[Start of EXCERPTED DATA]

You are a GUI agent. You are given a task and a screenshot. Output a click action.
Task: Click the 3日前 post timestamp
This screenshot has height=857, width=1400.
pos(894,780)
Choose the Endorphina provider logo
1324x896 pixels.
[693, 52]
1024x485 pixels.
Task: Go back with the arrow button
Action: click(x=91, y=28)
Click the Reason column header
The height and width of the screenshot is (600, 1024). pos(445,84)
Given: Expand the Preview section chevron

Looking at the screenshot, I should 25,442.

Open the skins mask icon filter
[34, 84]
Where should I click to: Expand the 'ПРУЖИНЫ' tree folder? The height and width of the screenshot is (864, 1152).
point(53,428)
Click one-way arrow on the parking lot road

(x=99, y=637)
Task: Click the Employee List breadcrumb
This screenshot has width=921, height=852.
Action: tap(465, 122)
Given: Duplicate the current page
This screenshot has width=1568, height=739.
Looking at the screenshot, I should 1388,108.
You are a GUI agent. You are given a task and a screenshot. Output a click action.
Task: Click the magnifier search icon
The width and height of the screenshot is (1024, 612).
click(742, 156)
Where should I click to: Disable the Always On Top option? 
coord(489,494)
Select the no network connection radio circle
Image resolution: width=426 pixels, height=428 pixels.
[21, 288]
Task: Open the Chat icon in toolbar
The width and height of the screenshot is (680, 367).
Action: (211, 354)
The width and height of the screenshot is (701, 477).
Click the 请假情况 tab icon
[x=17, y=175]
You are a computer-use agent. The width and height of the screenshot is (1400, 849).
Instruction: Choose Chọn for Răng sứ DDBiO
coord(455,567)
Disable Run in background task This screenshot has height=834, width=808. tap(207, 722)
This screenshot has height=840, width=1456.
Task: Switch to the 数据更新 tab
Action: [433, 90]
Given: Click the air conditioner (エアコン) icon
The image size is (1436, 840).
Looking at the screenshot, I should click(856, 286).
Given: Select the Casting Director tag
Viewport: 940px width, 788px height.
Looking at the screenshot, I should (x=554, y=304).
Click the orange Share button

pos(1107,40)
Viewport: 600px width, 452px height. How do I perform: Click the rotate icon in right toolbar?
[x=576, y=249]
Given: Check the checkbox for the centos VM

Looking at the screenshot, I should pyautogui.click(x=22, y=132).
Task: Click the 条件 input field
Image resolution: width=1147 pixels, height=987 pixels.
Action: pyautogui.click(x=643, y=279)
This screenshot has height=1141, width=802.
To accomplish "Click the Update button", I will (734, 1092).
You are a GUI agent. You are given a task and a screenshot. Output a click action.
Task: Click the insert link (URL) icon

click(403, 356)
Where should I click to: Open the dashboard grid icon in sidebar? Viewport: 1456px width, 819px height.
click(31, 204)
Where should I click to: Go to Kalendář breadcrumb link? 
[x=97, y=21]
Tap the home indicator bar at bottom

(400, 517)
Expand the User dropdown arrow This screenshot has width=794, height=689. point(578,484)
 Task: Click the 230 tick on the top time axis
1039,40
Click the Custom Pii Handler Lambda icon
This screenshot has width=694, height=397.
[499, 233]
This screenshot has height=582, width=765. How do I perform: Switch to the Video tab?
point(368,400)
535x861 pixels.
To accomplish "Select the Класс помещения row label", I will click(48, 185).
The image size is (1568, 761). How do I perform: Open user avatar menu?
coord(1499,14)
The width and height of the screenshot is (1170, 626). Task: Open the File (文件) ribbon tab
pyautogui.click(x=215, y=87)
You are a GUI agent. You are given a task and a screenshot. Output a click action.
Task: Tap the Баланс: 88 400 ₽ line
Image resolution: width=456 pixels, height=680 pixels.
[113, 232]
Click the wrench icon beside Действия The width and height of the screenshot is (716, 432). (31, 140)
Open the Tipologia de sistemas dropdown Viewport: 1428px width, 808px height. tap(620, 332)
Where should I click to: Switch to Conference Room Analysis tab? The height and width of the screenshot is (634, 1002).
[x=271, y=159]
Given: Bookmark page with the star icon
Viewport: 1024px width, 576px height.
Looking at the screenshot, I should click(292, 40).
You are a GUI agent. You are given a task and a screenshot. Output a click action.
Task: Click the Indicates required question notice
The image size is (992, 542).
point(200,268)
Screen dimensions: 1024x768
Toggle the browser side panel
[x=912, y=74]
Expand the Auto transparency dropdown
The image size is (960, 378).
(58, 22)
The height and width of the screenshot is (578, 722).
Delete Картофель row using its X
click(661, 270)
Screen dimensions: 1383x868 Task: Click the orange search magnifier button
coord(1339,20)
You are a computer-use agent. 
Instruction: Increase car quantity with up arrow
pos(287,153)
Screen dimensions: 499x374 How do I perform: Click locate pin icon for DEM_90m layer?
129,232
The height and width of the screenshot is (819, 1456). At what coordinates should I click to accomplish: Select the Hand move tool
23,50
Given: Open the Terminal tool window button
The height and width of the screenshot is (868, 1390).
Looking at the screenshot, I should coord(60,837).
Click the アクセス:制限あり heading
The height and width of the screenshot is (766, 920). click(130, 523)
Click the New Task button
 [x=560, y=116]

[End of EXCERPTED DATA]

SHORT TASK:
Tally the lines in the listing above that contain the word "Open". Reply with the number alone.

FINISHED ANSWER:
7